### THE TASK
Please rewrite the part of the listing that opens with the line containing "Where should I" and closes with the line containing "At what coordinates should I click to accomplish: Select", swapping "magnifier" for "magnifying glass" and leaving everything else unchanged. Omit the pictures.

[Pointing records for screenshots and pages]
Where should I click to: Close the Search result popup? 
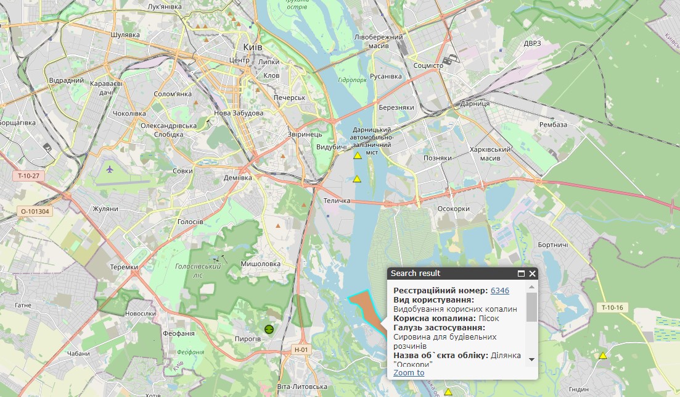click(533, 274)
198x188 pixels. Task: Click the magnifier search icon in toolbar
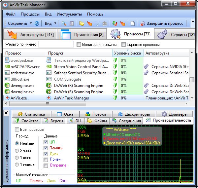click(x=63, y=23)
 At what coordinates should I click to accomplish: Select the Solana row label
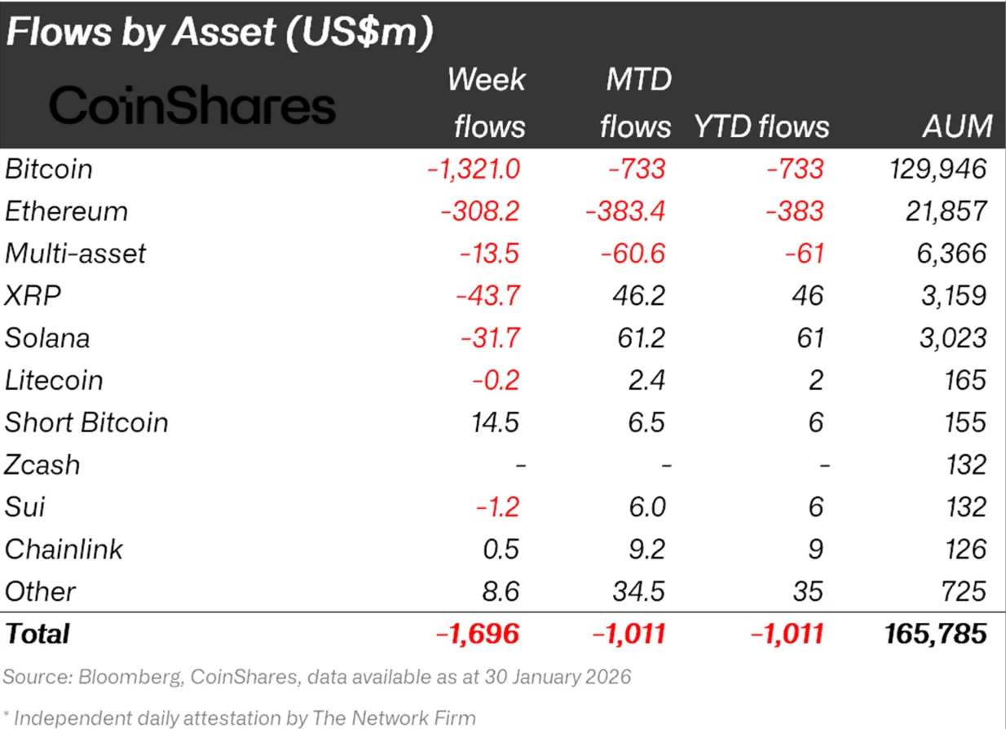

...

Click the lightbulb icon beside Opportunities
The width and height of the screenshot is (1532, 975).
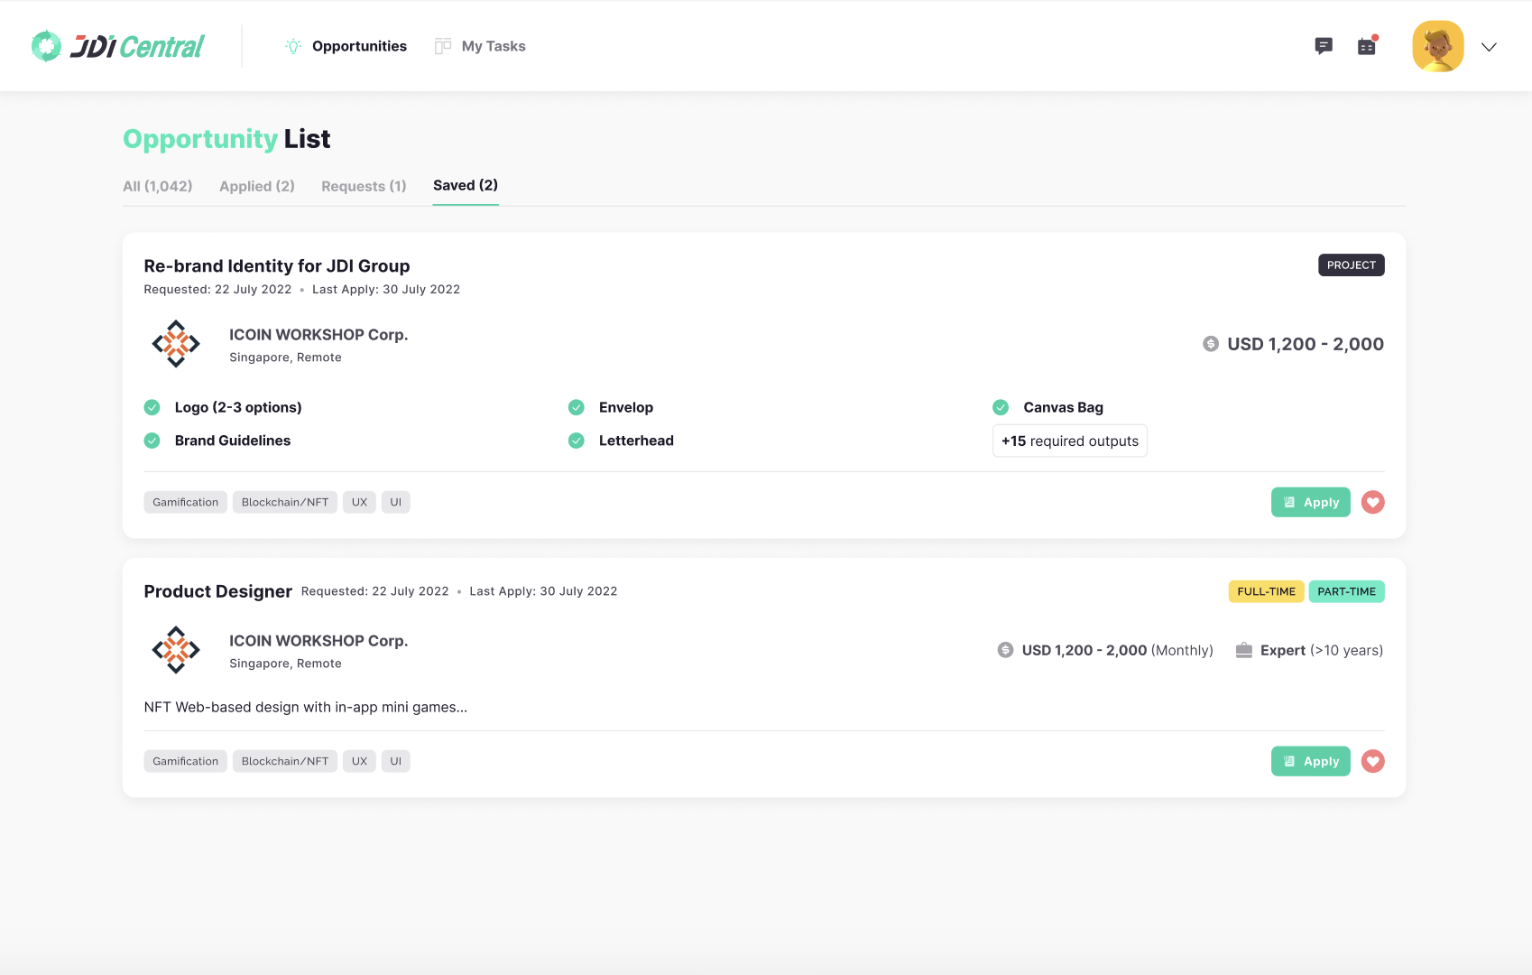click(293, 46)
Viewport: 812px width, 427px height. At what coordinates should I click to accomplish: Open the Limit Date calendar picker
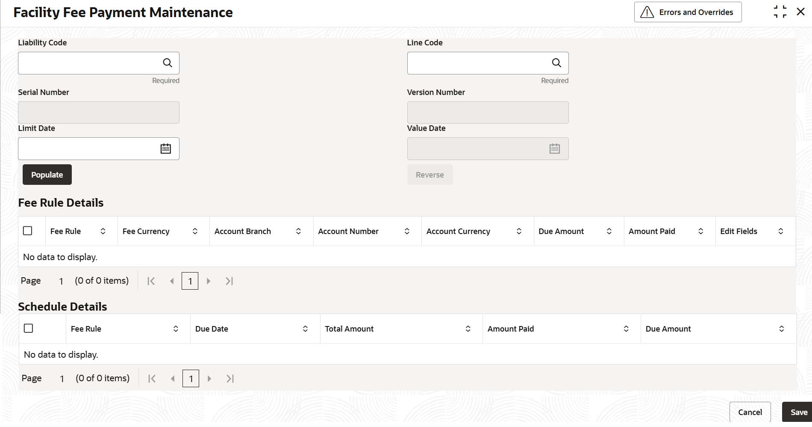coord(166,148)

### EXERCISE OUTPUT
Where should I click to: Close the Search result popup? 
click(533, 274)
198x188 pixels. Task: Click the magnifying glass search icon in toolbar
click(x=63, y=23)
 At what coordinates should I click to accomplish: Select the Solana row label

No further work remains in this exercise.